Tim Garwood is a painter of sudden changes. Looking around the studio, the most ordinary materials are colliding with one another in spectacular ways. A piece of cloth appreciated for its delicate pattern is smothered in household emulsion in the next moment. A perfectly pleasing expanse of yellow acrylic is suddenly destabilised with a gloss black smear. In this high wire act, he's searching for a kind of dynamic between stability and instability. An incongruous mixing of conventional and unconventional art materials yield unpredictable results, from floor stain to artist's oil to brass rivets.
I've been watching the paintings go through many stages, a series of moves and countermoves. When I think I see stability, I quickly learn that for Garwood these early, easier harmonies are to be disregarded. All the elements must exert pressure but also yield when necessary.

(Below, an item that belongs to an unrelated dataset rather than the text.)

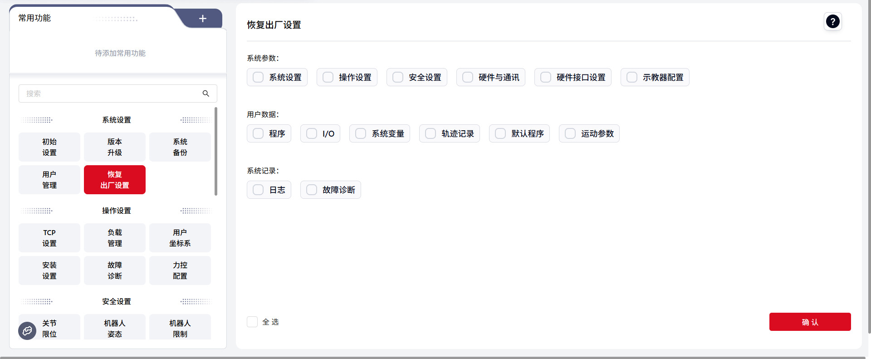Click the search magnifier icon
Screen dimensions: 871x359
point(206,93)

He's a performer of sorts, a ring master who makes his materials perform impossible tricks. A decisive gesture in thick paint is made to counterbalance skittering notes in stencilled spray paint. Across a sequence of several paintings a favourite household emulsion is thoroughly tested, a kind of shrimp pink called "Mermaid Cheeks". Pooling, smearing, blotting, dripping - Garwood works continuously across a series of paintings, exploring all the necessary possibilities of the colour. What he's looking for is intensity, the point at which the mundane household paint activates in relation to the rest of the painting. Sometimes this is a sensation of colour, elsewhere it is a textural contrast. Who knew that wood stain streaked so severely when poured over matte acrylic? The ambition is to turn lead into gold, to transform the least precious of materials into a unity of colour and form, to capture the activity of painting in the structure of an "activated" object.

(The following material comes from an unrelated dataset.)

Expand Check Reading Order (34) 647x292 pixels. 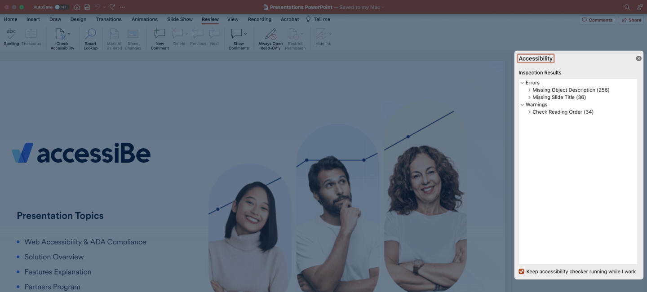(x=529, y=112)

Garwood's abstract painting is full of contextual allusions and escape routes into figuration. Take for example his passion for the humble Ikea chequered tablecloth. Bought in bulk, he stretches them like canvas, stains them, paints and cuts them. The grid pattern becomes deliberately distorted by his various manipulations, creating an ingenious sense of structure and movement into which he can make painterly gestures. And yet at the same time the material directs us out of the painting, to the everyday, the mass produced, the functional. Of quotidian dinners at home. By incorporating kitchen roll, rivets and table cloth he tests the elevated status of painting. At the same time, it demonstrates his supreme confidence in his painting as a site of transfiguration, where materials are both ordinary and engaged as part of a higher structure.

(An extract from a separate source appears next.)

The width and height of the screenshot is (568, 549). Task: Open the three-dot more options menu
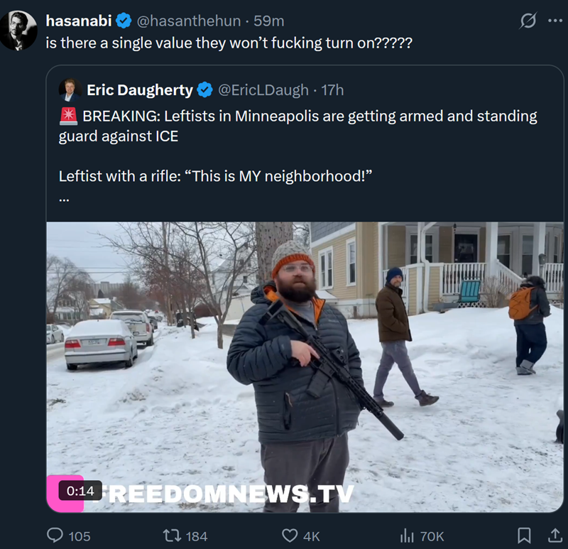(x=555, y=21)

Garwood's recent paintings go further, calling into question the nature of the rectangular support and the conventions of painting presentation. Greater densities of paint and collaged fabric are applied across irregularly shaped supports. These recall biomorphic or geological forms, giant stacked stones, turtle shells or kidney beans, rendered in steamy greens, pinks and blues. At times the frame itself receives paint and other material, completely integrated into the work. Rather than demarcating the painting from its surrounding, these experimental frames extend the painting outward while also poking fun at the way radical painterly gestures are often tastefully contained. Lengths of moulding are cut and dipped, becoming suggestive of vestigial legs or supports with which the painting might achieve motion. Looking at each wall filled with fascinating works in progress, we can say that the paintings are concerned with freedom, in the long experimental tradition of abstract painting. Garwood directs us to see mundane materials anew when liberated in his way. He also wants to free us from any creeping sentimentality about painting and its vaunted processes.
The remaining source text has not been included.